136    As regards the sixth complaint in the sixth branch of the second ground of appeal, alleging that the General Court erred in law, in paragraph 130 of the judgment under appeal, in the application of the principles of sound administration and legal certainty, it must be borne in mind that, according to the settled case-law of the Court of Justice, the principle of legal certainty requires that any measure adopted by the EU institutions should be clear and precise, so as to enable the persons concerned to ascertain precisely what their rights and obligations are under the measure and to take steps accordingly (see, by analogy, judgment of 10 April 2014, Areva and Others v Commission, C‑247/11 P and C‑253/11 P, EU:C:2014:257, paragraph 128).

137    The General Court was therefore right to find, in paragraph 163 of the judgment under appeal, to which paragraph 130 thereof refers, that the principle of legal certainty does not require that an EU institution await the preparation of a specific scientific study before taking a decision, since such a delay is not capable of influencing the accuracy with which the persons concerned are in a position to ascertain their rights and obligations arising from that decision or to take steps accordingly.

138    Accordingly, the sixth complaint in the sixth branch of the second ground of appeal must be rejected as unfounded and, consequently, the sixth branch must be rejected in its entirety.

139    It follows that the second ground of appeal must be rejected as in part inadmissible and in part unfounded.

 The first ground of appeal, alleging misinterpretation of Article 57(f) of the REACH Regulation

140    The first ground of appeal is divided into two branches.

 The first branch of the first ground of appeal, alleging an error of law in the application of the plausibility test

–       Arguments of the parties

141    By the first branch of the first ground of appeal, the appellant submits that the word ‘plausibility’ is taken from the recommendations of the Commission’s Joint Research Centre (‘the JRC’). According to the JRC, the adverse effects on human health should have a biologically plausible link to an endocrine mode of action. However, the General Court wrongly extended, in paragraphs 92 to 94 and 99 of the judgment under appeal, the plausibility test to all the scientific evidence required under Article 57(f) of the REACH Regulation, when that test is relevant only in order to determine whether there is a link between a mode of action and the adverse effects attributed to a substance.
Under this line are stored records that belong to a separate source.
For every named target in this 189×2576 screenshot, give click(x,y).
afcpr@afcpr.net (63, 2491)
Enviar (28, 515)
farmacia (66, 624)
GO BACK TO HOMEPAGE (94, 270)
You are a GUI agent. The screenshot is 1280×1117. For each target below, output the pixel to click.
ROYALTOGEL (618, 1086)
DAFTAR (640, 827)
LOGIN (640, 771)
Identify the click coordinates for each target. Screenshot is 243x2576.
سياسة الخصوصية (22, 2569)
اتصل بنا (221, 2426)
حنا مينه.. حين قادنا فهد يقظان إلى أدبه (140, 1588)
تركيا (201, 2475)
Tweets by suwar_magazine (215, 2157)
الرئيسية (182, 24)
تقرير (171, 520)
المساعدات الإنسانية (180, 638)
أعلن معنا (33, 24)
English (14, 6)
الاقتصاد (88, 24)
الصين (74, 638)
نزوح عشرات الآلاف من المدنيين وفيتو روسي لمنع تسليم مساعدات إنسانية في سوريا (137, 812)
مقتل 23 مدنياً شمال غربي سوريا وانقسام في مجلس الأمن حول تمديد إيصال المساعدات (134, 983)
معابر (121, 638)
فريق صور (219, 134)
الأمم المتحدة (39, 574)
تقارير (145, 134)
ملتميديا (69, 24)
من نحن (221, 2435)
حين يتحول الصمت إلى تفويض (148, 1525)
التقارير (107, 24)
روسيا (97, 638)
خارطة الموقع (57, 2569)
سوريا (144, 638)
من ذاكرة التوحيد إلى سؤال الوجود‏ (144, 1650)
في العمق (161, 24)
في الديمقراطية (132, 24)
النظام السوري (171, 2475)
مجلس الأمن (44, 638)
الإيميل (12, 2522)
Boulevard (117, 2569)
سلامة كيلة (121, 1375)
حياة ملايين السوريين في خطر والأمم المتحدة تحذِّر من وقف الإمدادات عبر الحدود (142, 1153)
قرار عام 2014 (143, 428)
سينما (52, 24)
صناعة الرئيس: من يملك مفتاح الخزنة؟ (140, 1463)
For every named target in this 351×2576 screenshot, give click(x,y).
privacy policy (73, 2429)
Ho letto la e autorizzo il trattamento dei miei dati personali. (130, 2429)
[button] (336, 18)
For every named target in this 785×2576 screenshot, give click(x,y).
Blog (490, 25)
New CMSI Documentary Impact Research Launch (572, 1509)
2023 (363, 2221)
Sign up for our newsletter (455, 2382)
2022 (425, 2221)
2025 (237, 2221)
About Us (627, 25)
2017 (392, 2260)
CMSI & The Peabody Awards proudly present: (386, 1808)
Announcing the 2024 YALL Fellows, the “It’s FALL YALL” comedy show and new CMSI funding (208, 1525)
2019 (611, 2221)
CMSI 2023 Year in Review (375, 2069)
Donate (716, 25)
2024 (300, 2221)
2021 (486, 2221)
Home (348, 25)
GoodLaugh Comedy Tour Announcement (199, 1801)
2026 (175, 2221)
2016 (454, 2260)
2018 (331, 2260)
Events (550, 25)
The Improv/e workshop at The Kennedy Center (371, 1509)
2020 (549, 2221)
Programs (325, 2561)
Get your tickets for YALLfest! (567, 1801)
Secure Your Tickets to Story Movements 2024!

142    Such an application of the plausibility test is not supported, first of all, by the express wording of Article 57(f) of the REACH Regulation, which requires that the adverse effects of the substance concerned be scientifically proven, without limiting that obligation to mere plausibility. Next, such an application is also not supported by the judgment of 11 May 2017, Deza v ECHA (T‑115/15, EU:T:2017:329), referred to by the General Court in paragraph 92 of the judgment under appeal, since it does not concern the standard of proof implied by the expression ‘for which there is scientific evidence of probable serious effects’, but rather the existence of probable serious effects. Lastly, according to the appellant, the expression ‘biologically plausible’ in the JRC recommendations cannot lead to an extension of the plausibility test to the requirement imposed in Article 57(f), since it applies to a different standard of proof. The question whether there is a plausible biological link between the adverse effects of a substance and its mode of action is relevant for the purposes of determining whether that substance can be classified as an endocrine disruptor within the meaning of the JRC recommendations, but that classification does not exempt ECHA from demonstrating that all the conditions set out in that provision are fulfilled in cases where it wishes to identify the substance concerned as a substance of very high concern. In addition, all the scientific evidence should be assessed and considered in the light of its reliability, relevance and adequacy, as is apparent from the OECD Guidelines for hazard assessment, ECHA guidance on chemical safety assessment and law, and not merely on the basis of a plausibility test taken out of context.

143    ECHA, the French Republic, ClientEarth and the Federal Republic of Germany submit that the first branch of the first ground of appeal must be rejected as unfounded.

–       Findings of the Court

144    By the first branch of the first ground of appeal, the appellant submits that the General Court held, in paragraphs 91 to 94 and 99 of the judgment under appeal, that, contrary to Article 57(f) of the REACH Regulation, the plausibility test was a test which had to be satisfied by all the evidence gathered by ECHA, whereas that test is relevant only in determining whether there is a link between a mode of action and the adverse effects attributed to a substance.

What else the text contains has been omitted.